The psychology of social media: How our online lives are harming real-life happiness
Thursday, May 24, 2018

In the age of the internet and smartphones, there is no denying that technology continuously shapes our everyday lives. Ours is an ever-connected society, and social media in particular has transformed human interactions well beyond the confines of our immediate circles. We can now communicate with friends, family, and likeminded communities regardless of physical location, and sharing even the most intimate aspects of our private lives has become the norm.

Whilst global connectivity is no doubt extremely positive, a closer look at social media highlights a more destructive reality for the individual. In a world where everything is seemingly on show, it is crucial to question just how real social media is and to consider its impact on our mental well-being.

Social media: What’s the appeal?

To truly understand the relationship between social media and self-image, we need to recognise what draws us to online networks in the first place. Keeping in touch with far-flung friends and relatives may be an obvious advantage to sites like Facebook, but our fascination with social media runs deeper than that: it taps into our desire to be heard. Indeed, the internet has given us all a voice, with affordable packages such as this one making it easier than ever before to create a website or blog. Practically anyone can become a published writer or photographer within the online sphere and the abundance of user-generated media stands testament to our inherent need to share. Social media presents not only another platform through which to express ourselves, but by apparently focusing on the banalities of everyday life, it enables us to construct an identity over which we have total control.

Through status updates, location check-ins, and photo uploads, we appear to give our online friends all-access insight into our lives, but in reality, the majority of us are presenting an edited version. Whilst this is necessary for maintaining some degree of privacy, the danger arises when we become more fixated on portraying the perfect existence than actually living it. Posting only the most flattering selfies or fun-filled weekend snaps may seem completely harmless – and is indeed a natural reflex for many online socialites – but our obsession with airbrushing every aspect of our digital lives can actually have some rather alarming psychological implications.

The actual self Vs the online self

The notion of keeping up appearances is not unique to social media; from job interviews to meeting new people for the first time, it’s only natural that we put our best selves forward. We all identify with three different types of self: the actual self – the person we perceive ourselves to actually be; the ought self-based on who we believe we should be; and the ideal self-shaped by hopes, wishes, and aspirations – the person we want to be. The larger the perceived discrepancy between, say, the actual and the ideal self, the more prone the individual is to negative emotions, such as low self-esteem, anxiety, and even self-contempt.

Of course, it is not only our own profiles that affect our mental wellbeing. Several studies have identified a correlation between Facebook usage in general and dissatisfaction with one’s own life, with envy cited as the most common emotion induced by the site. Bombarded with constant reminders of other people’s "perfect” lives, it can indeed be incredibly difficult to see through the illusion that everyone else is flying higher, having more fun, and going to better places. Our failure to fully realise our own goals is once again highlighted, and we feel inadequate – and miserable – by comparison.

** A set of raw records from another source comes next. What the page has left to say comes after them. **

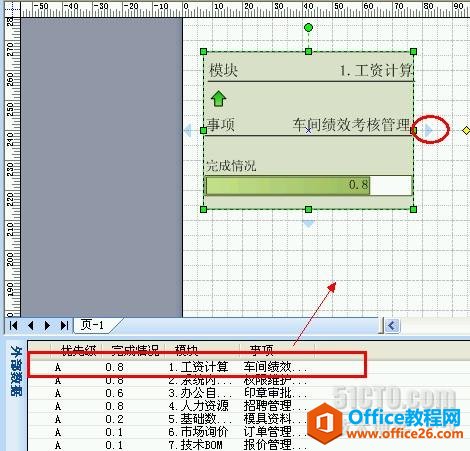Image resolution: width=470 pixels, height=451 pixels.
Task: Click the 模块 column header
Action: (187, 350)
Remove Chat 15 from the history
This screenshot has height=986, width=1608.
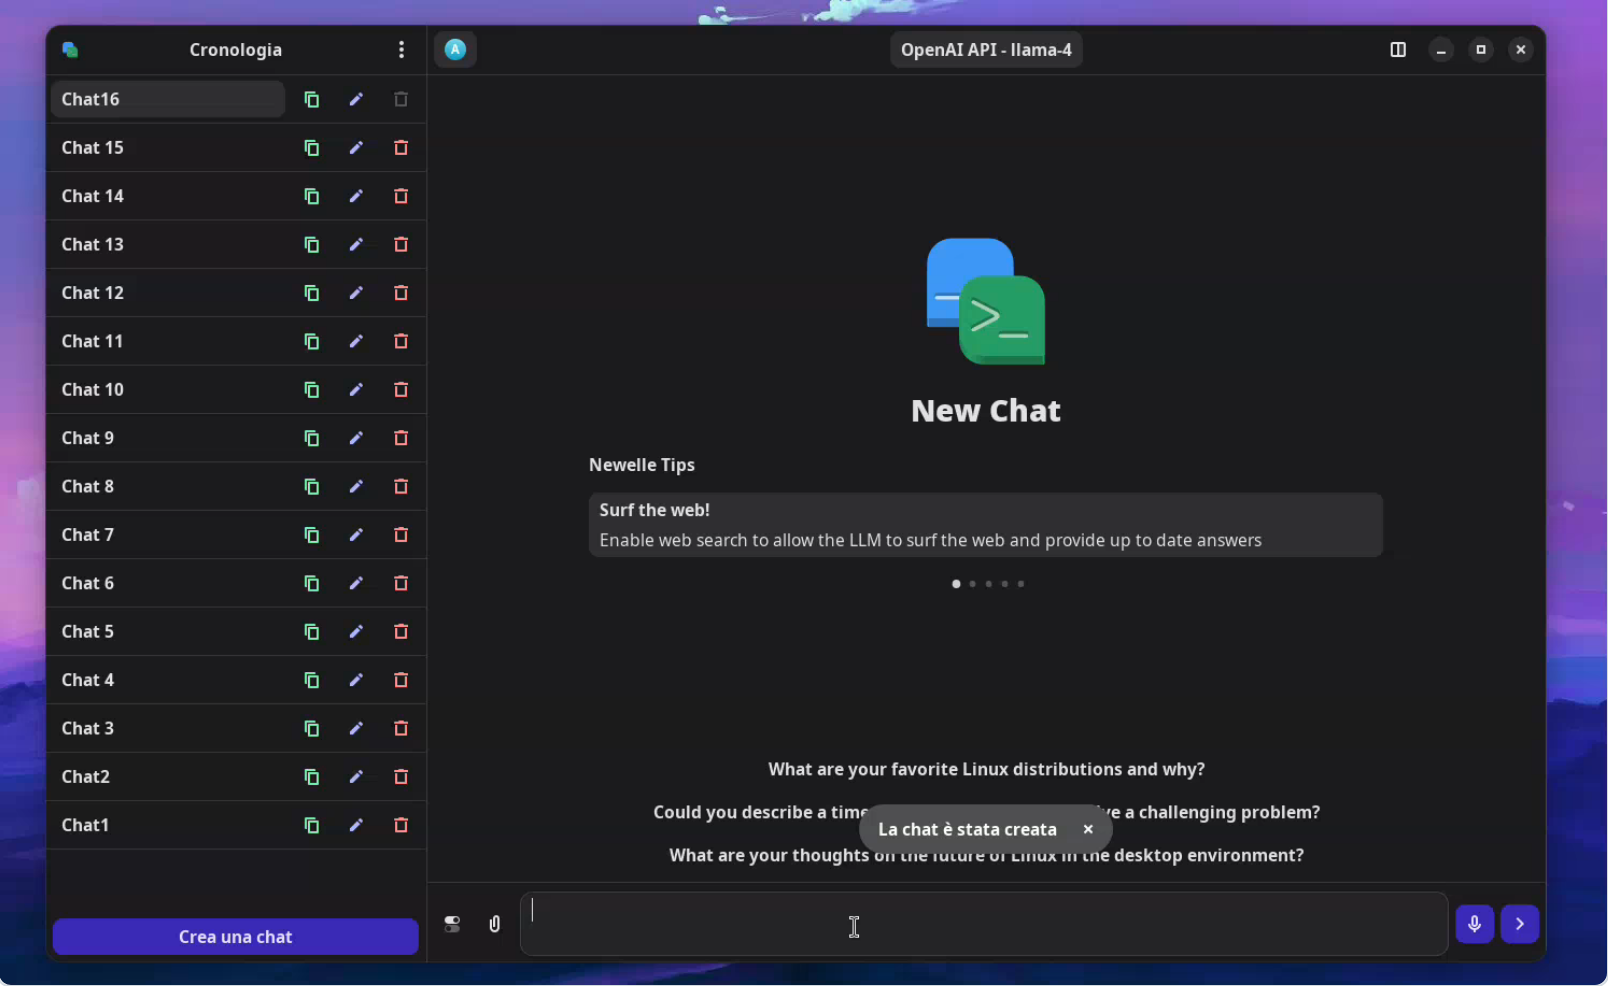400,147
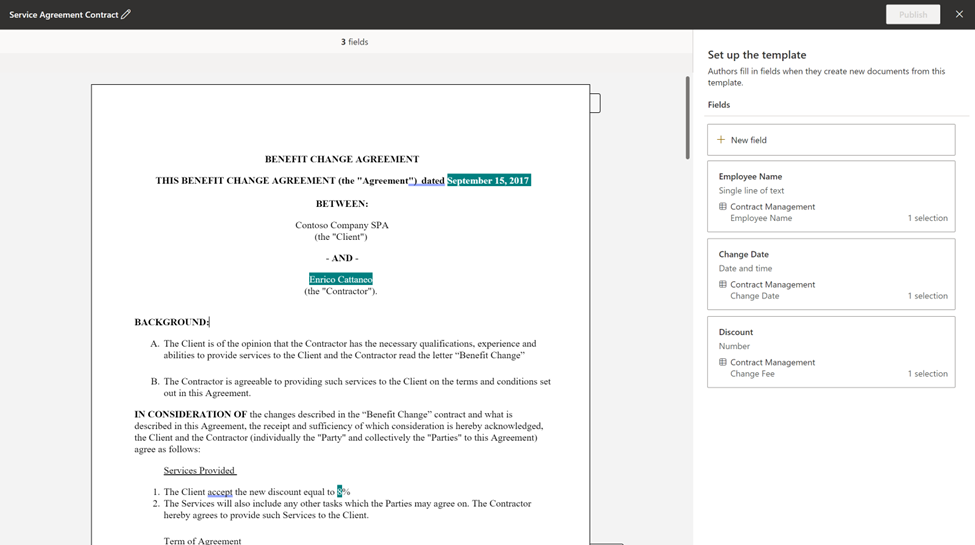Screen dimensions: 975x545
Task: Click "1 selection" in the Change Date card
Action: (927, 296)
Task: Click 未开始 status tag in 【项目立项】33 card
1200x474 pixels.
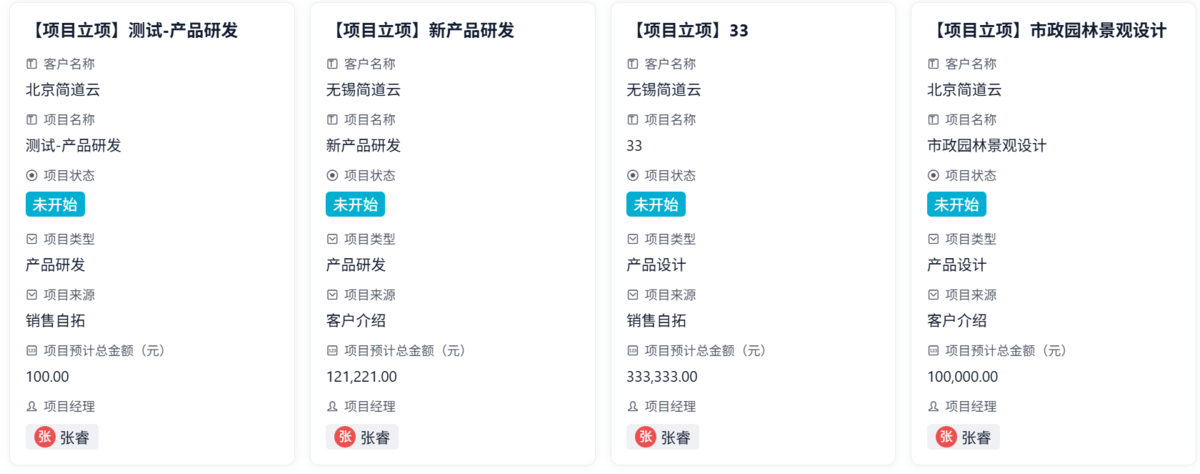Action: 656,205

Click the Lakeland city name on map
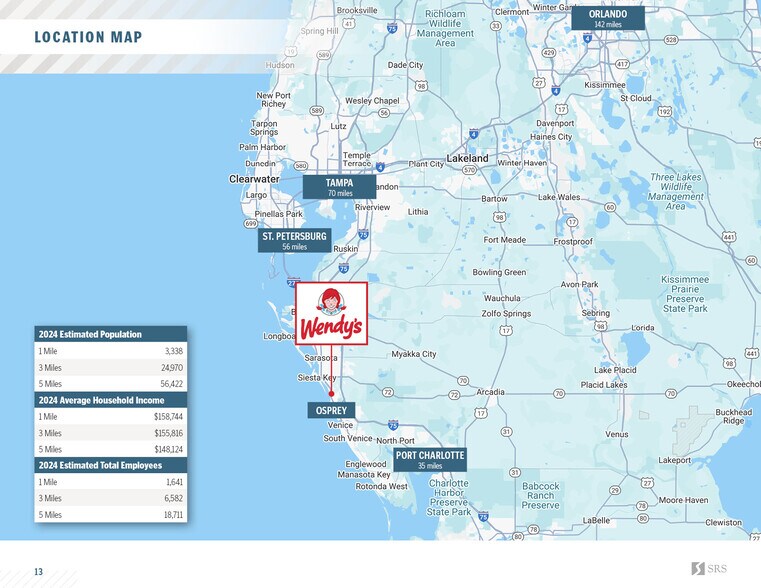click(x=467, y=158)
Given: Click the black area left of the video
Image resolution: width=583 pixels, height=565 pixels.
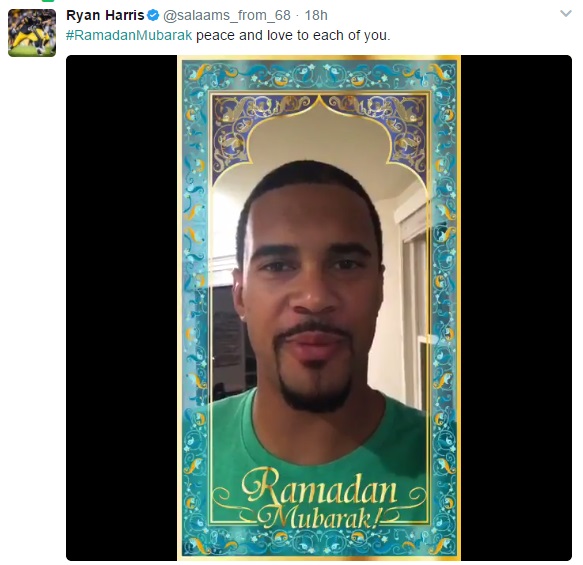Looking at the screenshot, I should tap(122, 308).
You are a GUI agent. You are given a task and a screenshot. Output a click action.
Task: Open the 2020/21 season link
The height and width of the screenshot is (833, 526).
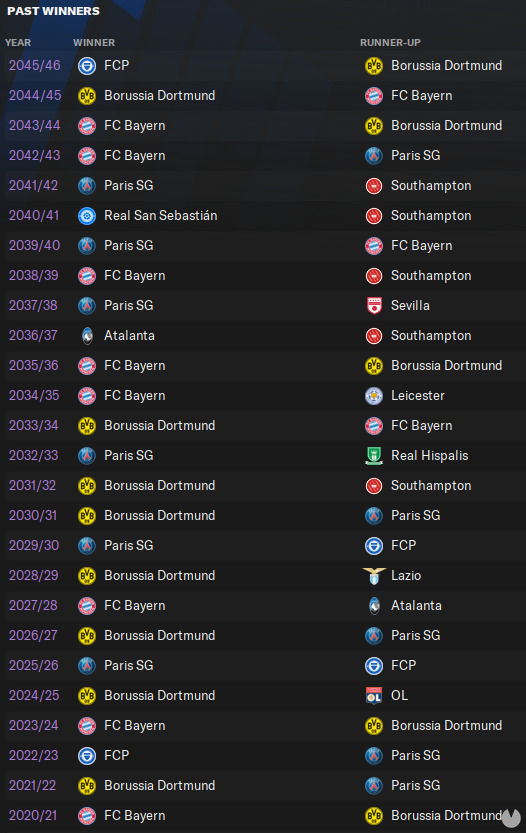[33, 815]
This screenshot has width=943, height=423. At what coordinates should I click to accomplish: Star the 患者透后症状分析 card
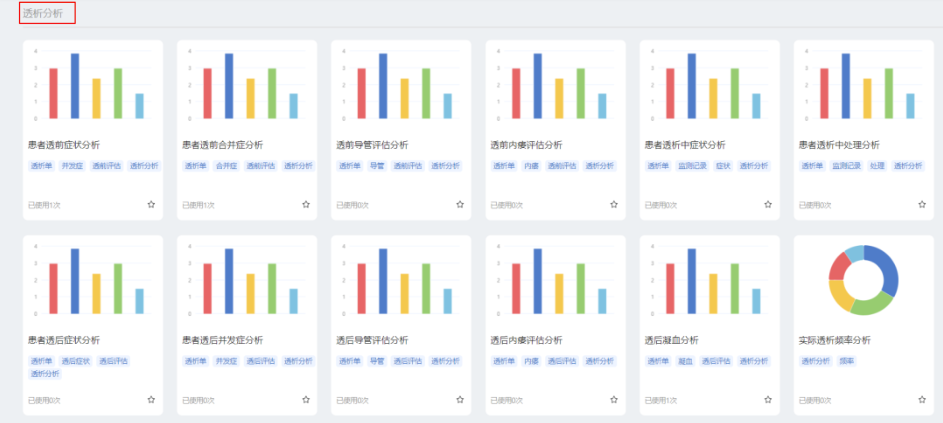(x=151, y=399)
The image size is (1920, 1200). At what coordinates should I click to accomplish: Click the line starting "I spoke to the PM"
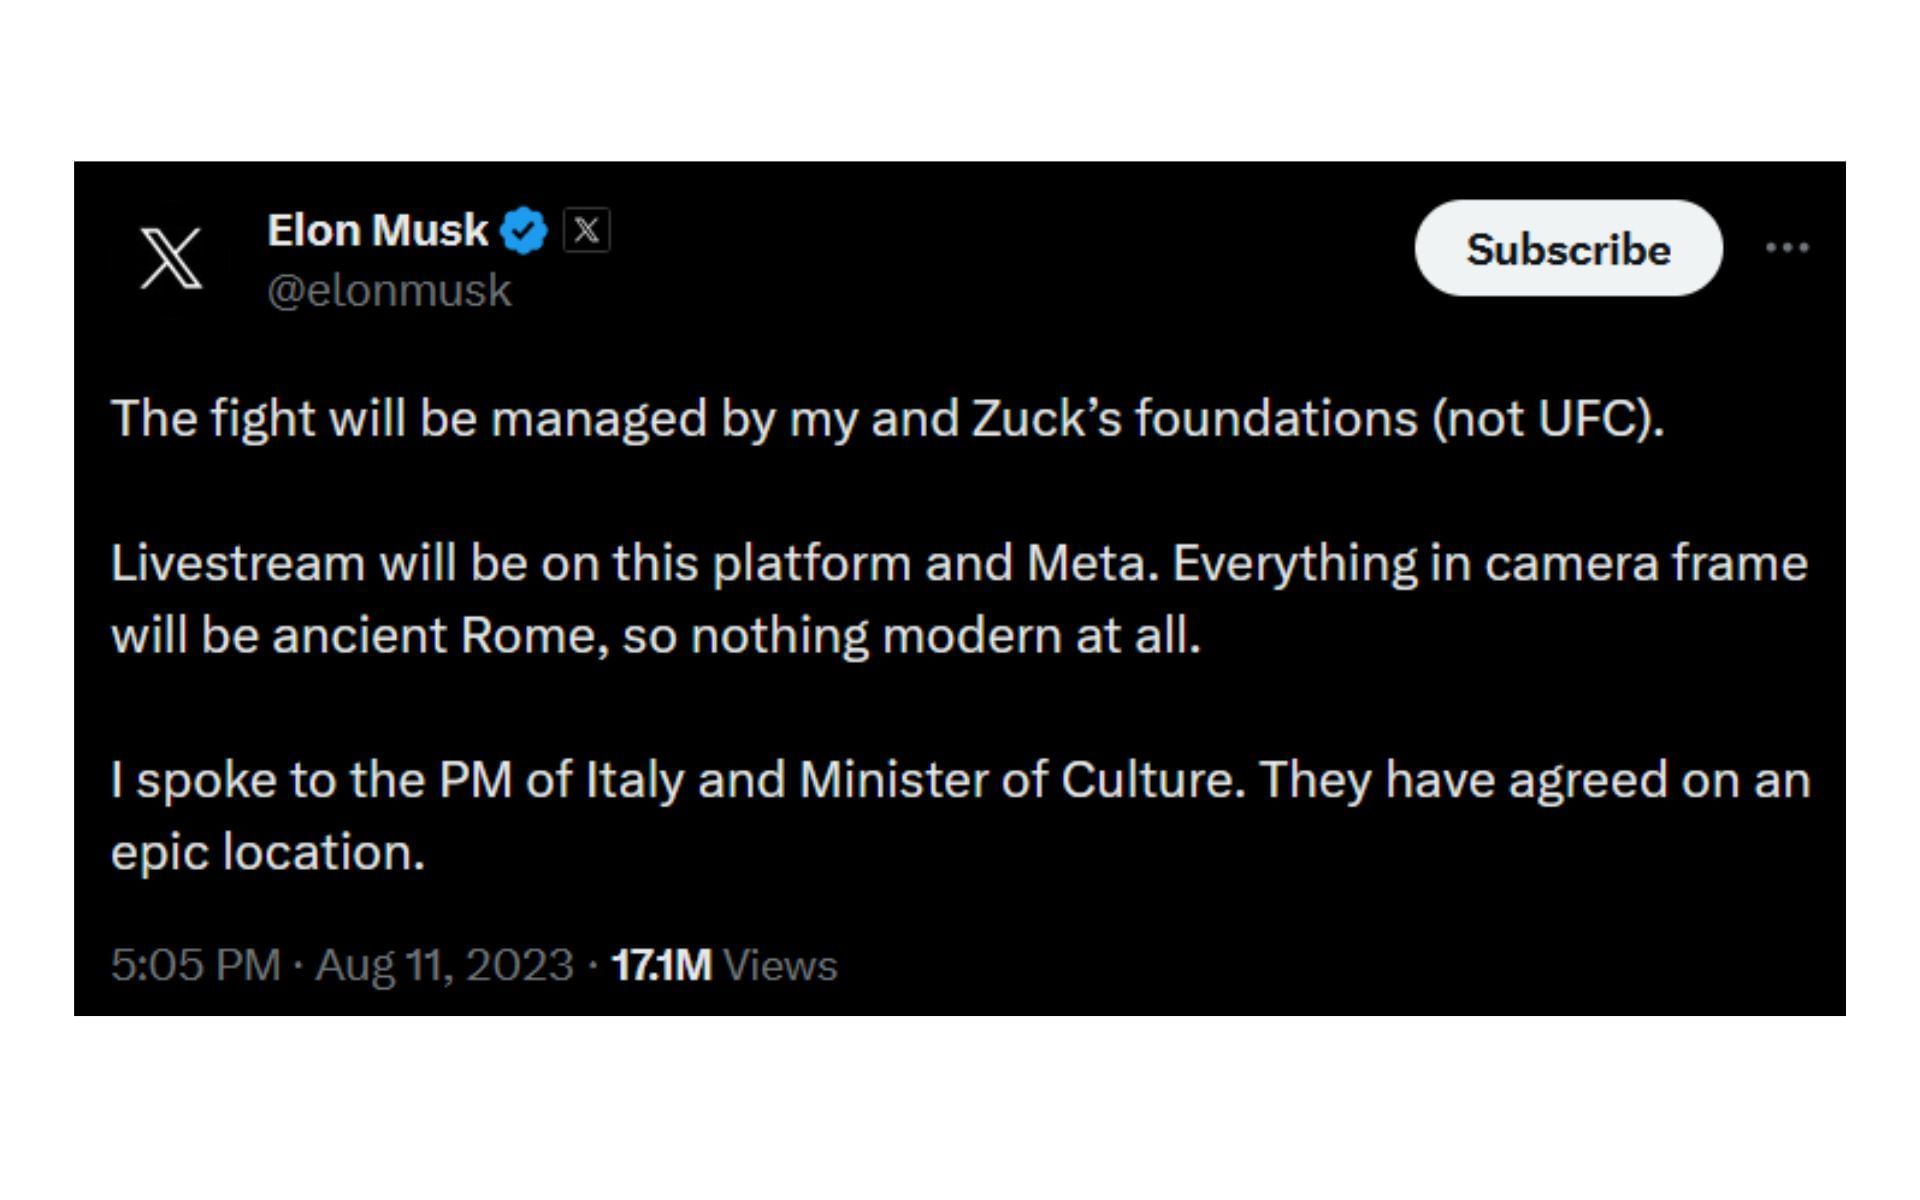960,780
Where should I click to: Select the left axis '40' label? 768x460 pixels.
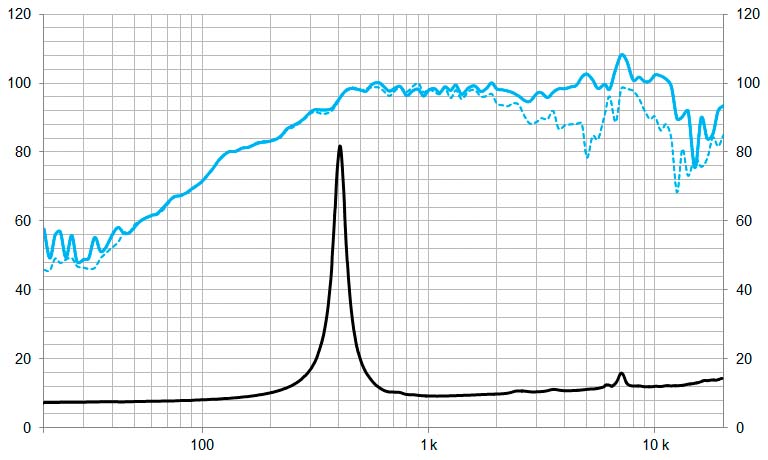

Achieving and maintaining a positive self-image in the social media age is not necessarily about quitting Facebook, Instagram, or Twitter. Rather, it is about readjusting your perception of the online world and finding a balance between digital and real life. Firstly, learning to see through the smoke and mirrors of other social media profiles will break the habit of comparing yourself unfavourably, so that time spent online is more about connecting with friends than highlighting your own shortcomings.

Secondly, it’s crucial to focus wholly on aligning your actual self with your ideal self, rather than simply projecting these aspirations onto your online profile. Nurturing face-to-face connections and placing more value on your real-life state puts a much-needed perspective on social media, ultimately boosting the way we perceive ourselves and paving the way to genuine, long-term happiness.